Go On Season 1 Review “Ring and a Miss”

New television shows operate in this weird, almost purgatorial state. Even shows with supposedly bankable stars like Go On have to make bold moves in an attempt to gain viewers, keep those viewers, and lock down a second season in a world where the vast majority of new shows fail. What comes about as a result is these shows tend to burn through plot points like they’re nearly expired airline miles. The result can be outrageously funny or dramatic moments. Unfortunately, network comedies often bumble their way through their first seasons as they struggle to find combinations that work, and jokes that land with their audience. While a thirty minute comedy doesn’t have to focus on plot development constantly, but major plot points on Go On continue to come out of left field.

It was clear from the beginning of Ryan and Simone’s relationship that the memory of Janie would eventually put an end to the relationship. Given that this relationship has been booked as a major development in Ryan’s rehabilitation, some buildup to the breakup was probably in order. Instead, we jump in midstream with the couple breaking up in the middle of the episode before finally closing the door on the relationship at the end of the episode. While Janie figured prominently at the beginning of the relationship, she was definitely marginalized as Ryan’s relationship with Simone progressed. Using Janie as part of the endgame seems logical, but the lack of forewarning makes the storyline feel rushed. Oh well, at least the storyline necessitated a Bradley Whitford appearance as party animal (and hot tub salesman!), Hughie.

The B story in tonight’s episode was well crafted. It carried with it everything a show like Go On could be. The loss of Anne’s partner has been well utilized throughout the series thus far, but bringing the void home really made for some touching moments.

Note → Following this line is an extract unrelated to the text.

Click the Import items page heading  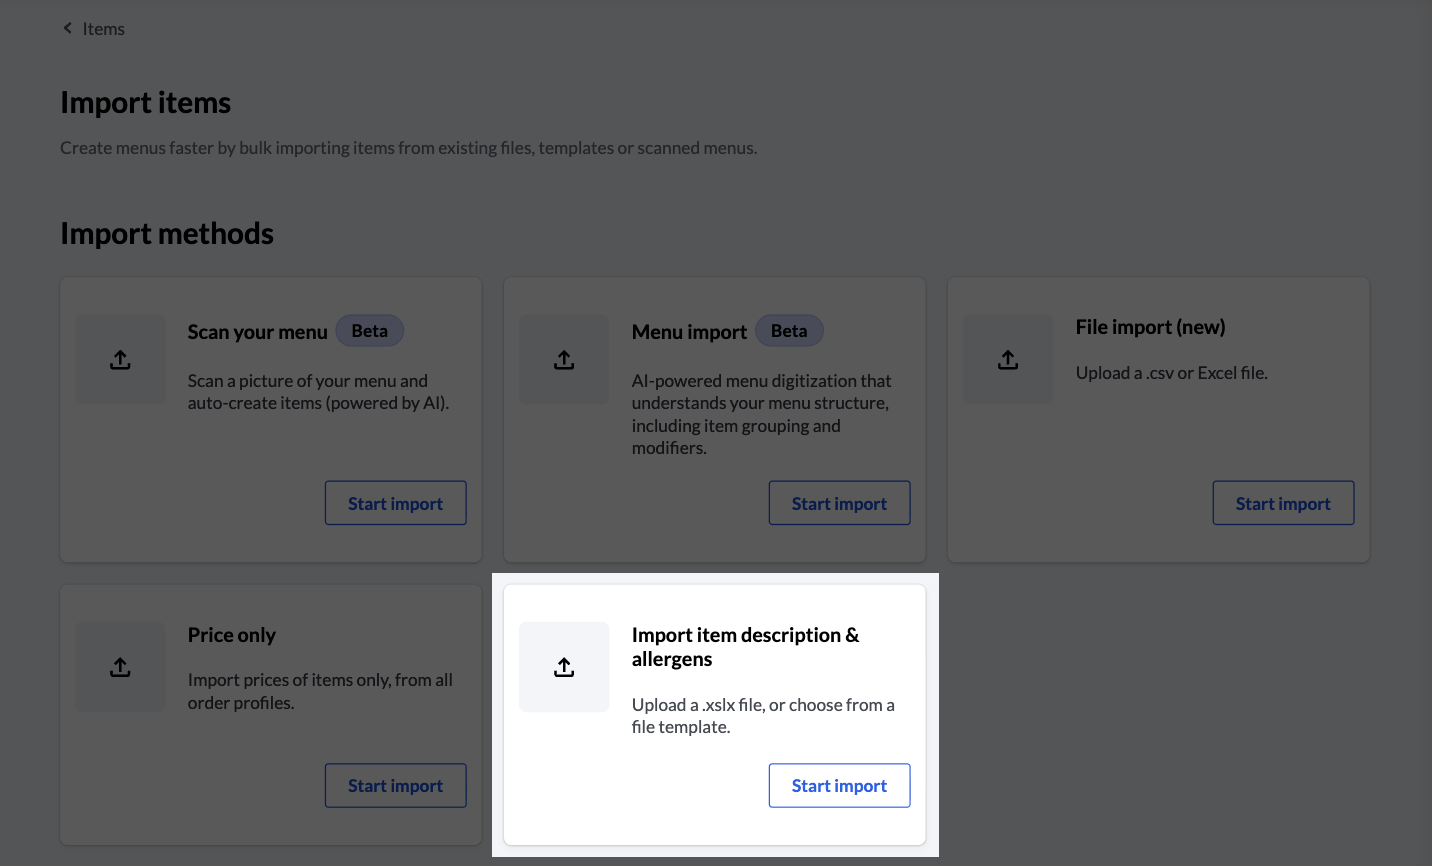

The troubles experienced by Anne felt as real as anything we’ve seen from this show in a few weeks. I was actually smiling watching the end of the story when Anne fully embraces her inner child. Julie White was marvelous again tonight. It’s clear that the writers trust her to handle meatier storylines. She’s become more to the show than a joke delivery system. If a likely second season does happen, the show can go forward confident in their top two leads.

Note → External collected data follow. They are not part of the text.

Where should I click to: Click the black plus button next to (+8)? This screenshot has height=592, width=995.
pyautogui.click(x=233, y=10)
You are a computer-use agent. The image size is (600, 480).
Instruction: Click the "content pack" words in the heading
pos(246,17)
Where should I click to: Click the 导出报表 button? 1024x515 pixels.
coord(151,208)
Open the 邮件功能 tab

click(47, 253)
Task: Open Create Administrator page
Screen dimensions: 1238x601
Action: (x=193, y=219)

It’s fairly interesting to watch a new comedy flail around in an attempt to find the show it really wants to be. After believing otherwise earlier in the season, I now think it’s possible we haven’t seen everything from Go On yet. It doesn’t appear that anyone is watching (or reading these reviews for that matter), but the show may still be worth keeping an eye on. If nothing else, all of the comedic flailing will make for interesting viewing.